* [Work instruction] Search term "agent": copy each line of the data containing it.

* [Data under study]

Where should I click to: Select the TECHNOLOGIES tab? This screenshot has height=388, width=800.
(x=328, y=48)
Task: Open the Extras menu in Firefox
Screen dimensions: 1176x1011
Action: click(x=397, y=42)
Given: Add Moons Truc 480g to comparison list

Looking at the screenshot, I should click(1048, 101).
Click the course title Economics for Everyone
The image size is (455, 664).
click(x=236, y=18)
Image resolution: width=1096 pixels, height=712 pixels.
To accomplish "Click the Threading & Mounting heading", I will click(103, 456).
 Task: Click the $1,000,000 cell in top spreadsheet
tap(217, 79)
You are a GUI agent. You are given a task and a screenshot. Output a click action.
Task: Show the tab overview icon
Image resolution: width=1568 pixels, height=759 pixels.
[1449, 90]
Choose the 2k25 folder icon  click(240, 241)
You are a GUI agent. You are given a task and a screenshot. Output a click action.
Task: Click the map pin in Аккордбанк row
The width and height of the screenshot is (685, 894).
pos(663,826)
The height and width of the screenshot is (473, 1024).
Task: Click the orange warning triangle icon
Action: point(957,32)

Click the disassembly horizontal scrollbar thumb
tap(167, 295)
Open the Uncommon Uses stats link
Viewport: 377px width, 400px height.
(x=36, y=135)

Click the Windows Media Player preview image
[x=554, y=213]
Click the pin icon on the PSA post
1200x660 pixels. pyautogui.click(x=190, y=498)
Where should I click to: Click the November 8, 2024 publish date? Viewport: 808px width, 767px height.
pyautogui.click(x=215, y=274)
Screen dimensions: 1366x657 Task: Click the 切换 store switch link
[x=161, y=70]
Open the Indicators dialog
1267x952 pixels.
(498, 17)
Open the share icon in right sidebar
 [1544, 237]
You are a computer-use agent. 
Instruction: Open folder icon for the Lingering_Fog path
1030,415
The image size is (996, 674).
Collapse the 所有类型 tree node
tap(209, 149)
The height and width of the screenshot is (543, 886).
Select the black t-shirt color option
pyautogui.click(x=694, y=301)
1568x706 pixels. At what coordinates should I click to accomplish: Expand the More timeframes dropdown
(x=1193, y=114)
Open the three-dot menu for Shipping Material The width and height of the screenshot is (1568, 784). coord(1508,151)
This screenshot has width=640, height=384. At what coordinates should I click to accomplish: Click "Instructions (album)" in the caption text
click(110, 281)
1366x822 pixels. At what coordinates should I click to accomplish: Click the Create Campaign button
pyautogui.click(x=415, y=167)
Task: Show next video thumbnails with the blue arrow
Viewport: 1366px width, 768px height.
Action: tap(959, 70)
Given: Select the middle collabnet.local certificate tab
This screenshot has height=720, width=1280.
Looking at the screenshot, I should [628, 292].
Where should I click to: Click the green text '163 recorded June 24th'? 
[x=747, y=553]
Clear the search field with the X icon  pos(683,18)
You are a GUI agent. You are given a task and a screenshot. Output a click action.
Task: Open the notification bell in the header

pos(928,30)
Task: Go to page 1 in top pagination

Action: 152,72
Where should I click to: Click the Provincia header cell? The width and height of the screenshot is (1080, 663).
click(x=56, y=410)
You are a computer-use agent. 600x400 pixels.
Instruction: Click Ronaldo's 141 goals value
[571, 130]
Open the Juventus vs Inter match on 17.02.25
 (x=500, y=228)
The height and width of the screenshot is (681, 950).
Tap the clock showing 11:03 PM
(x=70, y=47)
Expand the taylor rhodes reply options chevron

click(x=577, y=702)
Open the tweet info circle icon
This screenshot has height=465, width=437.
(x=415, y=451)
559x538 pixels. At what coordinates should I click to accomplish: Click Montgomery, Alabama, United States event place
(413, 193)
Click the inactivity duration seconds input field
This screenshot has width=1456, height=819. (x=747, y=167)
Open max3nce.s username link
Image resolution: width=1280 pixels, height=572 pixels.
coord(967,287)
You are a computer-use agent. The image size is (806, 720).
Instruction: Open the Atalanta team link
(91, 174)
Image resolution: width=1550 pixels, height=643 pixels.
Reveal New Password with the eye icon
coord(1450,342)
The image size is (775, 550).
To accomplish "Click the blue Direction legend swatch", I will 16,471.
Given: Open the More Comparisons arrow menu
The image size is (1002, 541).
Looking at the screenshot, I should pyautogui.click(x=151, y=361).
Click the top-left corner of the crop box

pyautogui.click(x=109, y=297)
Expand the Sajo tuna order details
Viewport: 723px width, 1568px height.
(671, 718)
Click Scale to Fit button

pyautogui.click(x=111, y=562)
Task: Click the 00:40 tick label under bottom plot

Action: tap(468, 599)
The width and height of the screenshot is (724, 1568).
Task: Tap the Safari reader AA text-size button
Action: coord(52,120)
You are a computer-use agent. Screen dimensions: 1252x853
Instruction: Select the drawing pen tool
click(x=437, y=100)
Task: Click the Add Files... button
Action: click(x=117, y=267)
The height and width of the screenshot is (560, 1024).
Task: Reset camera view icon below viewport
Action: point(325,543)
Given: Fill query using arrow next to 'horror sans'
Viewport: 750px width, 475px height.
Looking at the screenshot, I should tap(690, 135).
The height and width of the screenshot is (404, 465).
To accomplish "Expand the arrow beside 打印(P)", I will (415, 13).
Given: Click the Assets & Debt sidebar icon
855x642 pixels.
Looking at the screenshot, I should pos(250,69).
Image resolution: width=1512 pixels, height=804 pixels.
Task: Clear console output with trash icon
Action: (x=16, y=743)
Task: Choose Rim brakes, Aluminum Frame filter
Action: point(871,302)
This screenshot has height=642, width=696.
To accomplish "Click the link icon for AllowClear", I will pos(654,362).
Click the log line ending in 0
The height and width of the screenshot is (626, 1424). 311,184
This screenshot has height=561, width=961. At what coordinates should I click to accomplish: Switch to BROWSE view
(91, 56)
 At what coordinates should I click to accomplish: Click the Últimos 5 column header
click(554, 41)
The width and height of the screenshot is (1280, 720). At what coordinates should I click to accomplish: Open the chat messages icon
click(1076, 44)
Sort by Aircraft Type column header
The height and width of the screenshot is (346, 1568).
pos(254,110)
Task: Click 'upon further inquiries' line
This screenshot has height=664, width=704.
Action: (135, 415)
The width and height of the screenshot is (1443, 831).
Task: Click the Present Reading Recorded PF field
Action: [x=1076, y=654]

* [Output for this task]
You are a GUI agent. You are given a task and a screenshot. Output a click action.
You are a GUI agent. You are given a task and a screenshot. Output a click action.
You are a computer-use agent. 
You are a GUI agent. You are given a task and a screenshot. Output a click action.
You are a computer-use agent. 600x400 pixels.
You are a computer-use agent. The image size is (806, 720).
You are a computer-use agent. Screen dimensions: 1252x853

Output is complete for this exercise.